Existem algumas matérias que você lê ou vê na televisão que mexem com você de tal forma que você pensa: eu preciso estar neste lugar, ver com meus próprios olhos, sentir com meus próprios sentidos. Os dois lugares que fomos nesta tarde e noite faziam parte desta minha listinha íntima. Desde que eu li na Fantástica Volta ao Mundo de Zeca Carmargo, que eu queria estar na Cisterna da Basílica.
Desde que, não me lembro quando nem onde, eu vi um filme ou reportagem na TV mostrando os Dervixes Rodopiantes, eu queria ver e sentir esta cerimônia.

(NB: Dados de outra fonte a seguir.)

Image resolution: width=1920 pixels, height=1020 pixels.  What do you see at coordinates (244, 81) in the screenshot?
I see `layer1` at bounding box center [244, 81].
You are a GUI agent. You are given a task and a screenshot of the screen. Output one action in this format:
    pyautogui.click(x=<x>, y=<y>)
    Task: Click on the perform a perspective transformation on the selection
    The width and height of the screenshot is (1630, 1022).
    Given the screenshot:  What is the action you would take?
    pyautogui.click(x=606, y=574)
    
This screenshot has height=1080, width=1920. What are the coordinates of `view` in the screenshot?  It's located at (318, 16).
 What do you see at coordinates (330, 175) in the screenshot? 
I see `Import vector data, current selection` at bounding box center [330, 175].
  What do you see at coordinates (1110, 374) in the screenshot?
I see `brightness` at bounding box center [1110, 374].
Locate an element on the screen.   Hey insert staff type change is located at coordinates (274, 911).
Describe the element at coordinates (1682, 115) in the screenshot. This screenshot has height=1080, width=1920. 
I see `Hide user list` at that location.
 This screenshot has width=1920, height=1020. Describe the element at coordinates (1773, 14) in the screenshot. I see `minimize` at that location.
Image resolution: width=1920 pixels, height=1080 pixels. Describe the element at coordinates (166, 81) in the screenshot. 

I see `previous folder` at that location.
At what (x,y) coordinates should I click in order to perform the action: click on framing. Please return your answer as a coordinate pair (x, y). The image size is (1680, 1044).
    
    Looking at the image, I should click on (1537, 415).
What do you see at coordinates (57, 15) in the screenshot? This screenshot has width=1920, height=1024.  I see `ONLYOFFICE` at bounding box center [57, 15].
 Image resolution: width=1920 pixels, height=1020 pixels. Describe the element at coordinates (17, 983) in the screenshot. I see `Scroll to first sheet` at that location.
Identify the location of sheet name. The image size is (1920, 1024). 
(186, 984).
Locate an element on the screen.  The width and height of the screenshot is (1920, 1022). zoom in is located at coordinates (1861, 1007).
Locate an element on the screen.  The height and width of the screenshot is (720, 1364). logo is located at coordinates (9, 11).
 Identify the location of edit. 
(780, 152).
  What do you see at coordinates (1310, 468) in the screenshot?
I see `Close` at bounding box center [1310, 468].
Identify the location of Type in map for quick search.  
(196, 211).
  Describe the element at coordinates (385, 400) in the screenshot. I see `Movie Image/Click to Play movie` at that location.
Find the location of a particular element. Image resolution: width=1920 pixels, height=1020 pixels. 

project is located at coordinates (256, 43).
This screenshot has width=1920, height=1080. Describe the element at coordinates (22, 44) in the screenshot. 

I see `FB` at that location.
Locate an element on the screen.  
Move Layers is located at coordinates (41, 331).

CISTERNA DA BASÍLICA - Yerebatan Sarayi
Uma pequena casa com uma fila de pessoas na porta, que pode passar batida por alguém mais desatento, é a entrada para a atração turística mais incomum de Istambul. Fica aberta diariamente das 9 às 20 horas e o ingresso custa 10 liras turcas (cerca de 7 dollares).
55 degraus de pedra ao som de música clássica suave e do gotejar da água pingando nos levam às profundezas de uma cisterna bizantina e, por que não dizer, às profundezas da história: magnífica, encantadora, comovente (dezenas de adjetivos seriam insuficientes) e refrescante!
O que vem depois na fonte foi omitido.